Wang Bohao

Personal information
- Full name: Wang Bohao
- Date of birth: 18 July 2005 (age 21)
- Place of birth: Xiangfan, Hubei, China
- Height: 1.87 m (6 ft 2 in)
- Positions: Defensive midfielder; forward;

Team information
- Current team: Den Bosch (on loan from Shaanxi Union)
- Number: 16

Youth career
- Hubei FA
- Yunnan Haiyifeng
- 0000–2023: Guangzhou FC

Senior career*
- Years: Team / Apps / (Gls)
- 2023: Yunnan Jin Dal Lae / 5 / (1)
- 2023–2024: Yanbian Longding / 28 / (1)
- 2025–: Shaanxi Union / 12 / (0)
- 2025–2026: → Den Bosch (loan) / 17 / (0)
- 2026–: → Den Bosch (loan) / 1 / (0)

International career^{‡}
- 2025–: China U23 / 9 / (0)

Medal record
Representing China
AFC U-23 Asian Cup
| Runner-up | 2026 Saudi Arabia |  |

= Wang Bohao =

Chinese footballer (born 2005)

Wang Bohao (王博豪 (王博豪, Wáng Bóháo); born 18 July 2005) is a Chinese professional footballer who plays as a defensive midfielder or forward for Eerste Divisie club Den Bosch, on loan from China League One club Shaanxi Union.

==Club career==
===Early career===
Wang Bohao was born as a single child in the Fancheng District of Xiangfan, Hubei. At the age of ten, he started his football career at the Hubei Football Association youth team, a two-hour train ride from his hometown, and graduated from the Evergrande Football School youth academy of Guangzhou FC. In 2023, he joined Chinese Champions League club Yunnan Jin Dal Lae, and was given to wear the number 13. He made five appearances for the club in the 2023 Chinese Champions League, including three starts and two substitute appearances, and scored his only goal for Yunnan Jin Dal Lae with a diving header in a match against Yichun Wiser Juniors on 15 June 2023.

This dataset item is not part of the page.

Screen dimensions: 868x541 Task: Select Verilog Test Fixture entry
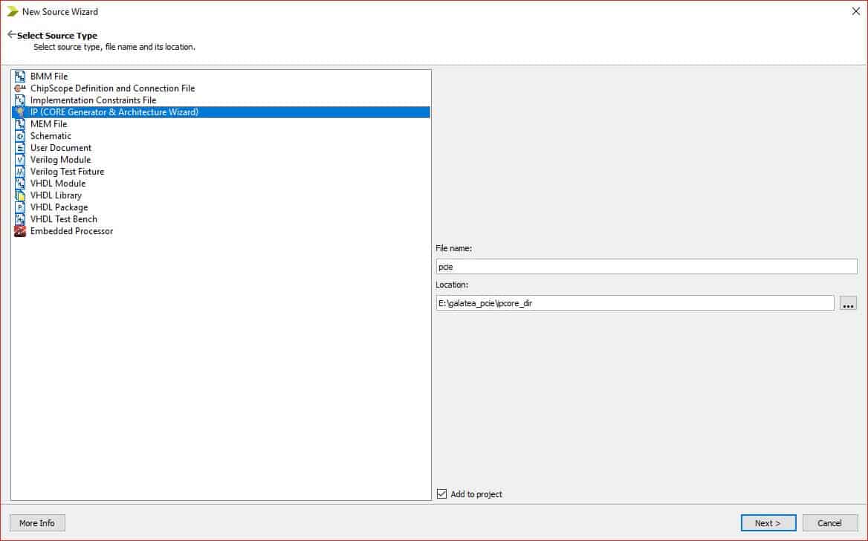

In July 2023, Wang joined China League One club Yanbian Longding on a free transfer, along with his Yunnan Jin Dal Lae teammate Zhang Yibao. He was given the number 36 shirt. He made his debut for Yanbian Longding on 22 July 2023, coming on as a 74th-minute substitute for Li Long in a 2–2 draw to Qingdao West Coast. In the 2023 season, Wang Bohao totalled fifteen appearances in China League One. On 13 April 2024, Wang scored his first goal for the club in a 1–0 home league win against Shijiazhuang Gongfu. After the conclusion of the 2024 season, he made thirteen league appearances and one 2024 Chinese FA Cup appearance.

===Shaanxi Union===
On 30 January 2025, Wang joined China League One newcomers Shaanxi Union as a free agent. He chose to wear the number 16. In a preseason friendly against Guangxi Hengchen in March 2025, Wang was involved in an out-of-control pitchside brawl, and as a result, he was suspended for two matches jointly by the Shaanxi Football Association and the Chinese Football Association. After serving his suspension, he made his first appearance for Shaanxi Union in a 2–1 away loss to Foshan Nanshi on 6 April, replacing Ruan Jun in the 78th minute.

====Den Bosch loan====
In a press conference on 1 August 2025, Shaanxi Union head coach Giovanni Franken revealed that Wang would be leaving the club to join Dutch side Den Bosch. On 14 August 2025, Den Bosch announced that Wang has joined the Eerste Divisie club on a one-year loan from Shaanxi Union. On 29 August 2025, Wang made his debut for Den Bosch in a 3–1 away defeat to Emmen, coming on as a 76th-minute substitute for Zaid El Bakkali. In his second match for Den Bosch, he provided an assist for Denzel Kuijpers as a substitute to seal a 4–2 away victory against MVV on 16 September. On 6 October, Wang made his first start for Den Bosch in a 2–1 league win away at Vitesse, as a replacement for regular starter Kevin Felida, who was away on international duty.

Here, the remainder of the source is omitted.